** begin **

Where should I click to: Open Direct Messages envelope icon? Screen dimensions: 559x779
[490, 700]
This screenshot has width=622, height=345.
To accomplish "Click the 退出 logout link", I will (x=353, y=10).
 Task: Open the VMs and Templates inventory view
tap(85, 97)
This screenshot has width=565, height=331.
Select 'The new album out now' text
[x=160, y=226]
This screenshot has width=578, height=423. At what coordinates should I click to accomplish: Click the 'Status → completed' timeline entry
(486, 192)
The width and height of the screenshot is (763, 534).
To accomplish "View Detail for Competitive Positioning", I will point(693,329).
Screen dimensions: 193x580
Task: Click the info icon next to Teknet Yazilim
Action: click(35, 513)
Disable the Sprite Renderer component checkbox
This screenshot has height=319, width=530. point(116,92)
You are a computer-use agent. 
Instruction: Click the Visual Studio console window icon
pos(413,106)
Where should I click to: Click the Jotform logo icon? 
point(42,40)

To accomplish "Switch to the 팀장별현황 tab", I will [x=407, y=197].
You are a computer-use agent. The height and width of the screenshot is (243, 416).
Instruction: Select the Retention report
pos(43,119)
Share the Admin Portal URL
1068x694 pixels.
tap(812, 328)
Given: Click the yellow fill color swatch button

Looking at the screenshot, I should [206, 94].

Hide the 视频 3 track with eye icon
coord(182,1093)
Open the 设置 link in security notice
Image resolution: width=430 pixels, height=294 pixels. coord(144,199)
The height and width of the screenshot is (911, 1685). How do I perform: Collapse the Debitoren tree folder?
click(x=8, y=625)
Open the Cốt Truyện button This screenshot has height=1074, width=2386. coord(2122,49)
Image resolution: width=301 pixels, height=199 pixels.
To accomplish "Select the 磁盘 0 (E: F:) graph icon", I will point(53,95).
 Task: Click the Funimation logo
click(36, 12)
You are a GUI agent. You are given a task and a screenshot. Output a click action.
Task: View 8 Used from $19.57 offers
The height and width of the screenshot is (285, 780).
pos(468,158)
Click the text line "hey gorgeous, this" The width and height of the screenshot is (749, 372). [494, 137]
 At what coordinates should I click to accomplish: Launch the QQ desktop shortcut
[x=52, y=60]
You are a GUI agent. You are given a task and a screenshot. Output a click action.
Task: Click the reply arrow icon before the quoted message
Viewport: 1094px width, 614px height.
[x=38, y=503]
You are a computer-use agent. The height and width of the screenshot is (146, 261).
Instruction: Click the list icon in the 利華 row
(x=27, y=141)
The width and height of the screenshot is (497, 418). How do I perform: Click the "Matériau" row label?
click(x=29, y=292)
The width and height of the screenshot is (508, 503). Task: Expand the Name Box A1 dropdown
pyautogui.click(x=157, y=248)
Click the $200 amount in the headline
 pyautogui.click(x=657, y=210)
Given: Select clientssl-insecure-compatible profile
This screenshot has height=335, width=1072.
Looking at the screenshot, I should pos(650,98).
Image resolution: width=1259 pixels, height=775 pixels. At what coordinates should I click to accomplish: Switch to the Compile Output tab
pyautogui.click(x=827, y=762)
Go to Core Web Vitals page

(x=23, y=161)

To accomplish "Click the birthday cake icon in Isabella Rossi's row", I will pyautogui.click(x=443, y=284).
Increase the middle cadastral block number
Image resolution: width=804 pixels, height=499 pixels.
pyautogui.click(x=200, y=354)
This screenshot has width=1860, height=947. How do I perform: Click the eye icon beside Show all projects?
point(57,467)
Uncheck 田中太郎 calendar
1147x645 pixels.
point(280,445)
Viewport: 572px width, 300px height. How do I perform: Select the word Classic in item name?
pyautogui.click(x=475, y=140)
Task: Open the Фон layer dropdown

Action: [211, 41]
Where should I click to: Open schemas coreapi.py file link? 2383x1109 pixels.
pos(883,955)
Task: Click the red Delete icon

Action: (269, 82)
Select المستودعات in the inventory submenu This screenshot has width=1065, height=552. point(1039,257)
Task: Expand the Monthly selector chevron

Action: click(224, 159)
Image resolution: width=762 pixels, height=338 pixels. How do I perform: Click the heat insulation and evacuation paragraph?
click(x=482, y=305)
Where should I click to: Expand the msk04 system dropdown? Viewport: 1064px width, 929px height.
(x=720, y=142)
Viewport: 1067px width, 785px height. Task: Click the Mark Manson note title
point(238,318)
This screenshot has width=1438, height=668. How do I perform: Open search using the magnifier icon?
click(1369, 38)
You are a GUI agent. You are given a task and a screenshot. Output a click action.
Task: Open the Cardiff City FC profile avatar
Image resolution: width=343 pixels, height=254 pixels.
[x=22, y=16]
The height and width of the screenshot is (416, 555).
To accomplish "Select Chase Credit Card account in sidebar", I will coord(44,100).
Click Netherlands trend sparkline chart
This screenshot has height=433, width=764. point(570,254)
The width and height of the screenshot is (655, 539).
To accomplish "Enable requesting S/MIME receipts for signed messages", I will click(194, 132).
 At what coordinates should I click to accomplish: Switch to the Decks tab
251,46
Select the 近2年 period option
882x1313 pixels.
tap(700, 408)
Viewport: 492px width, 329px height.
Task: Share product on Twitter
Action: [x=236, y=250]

** end **

Description of the task = Put the material into a two-column CSV with the headers text and answer, beginning at the line that has "The width and height of the screenshot is (497, 418)." and stopping after the line that has "pyautogui.click(x=157, y=248)". Give one row for each text and the answer under it, with each field in quotation marks and any line breaks replaced by spaces.

Solution to the problem =
text,answer
"The width and height of the screenshot is (497, 418). How do I perform: Click the ""Matériau"" row label?","click(x=29, y=292)"
"The width and height of the screenshot is (508, 503). Task: Expand the Name Box A1 dropdown","pyautogui.click(x=157, y=248)"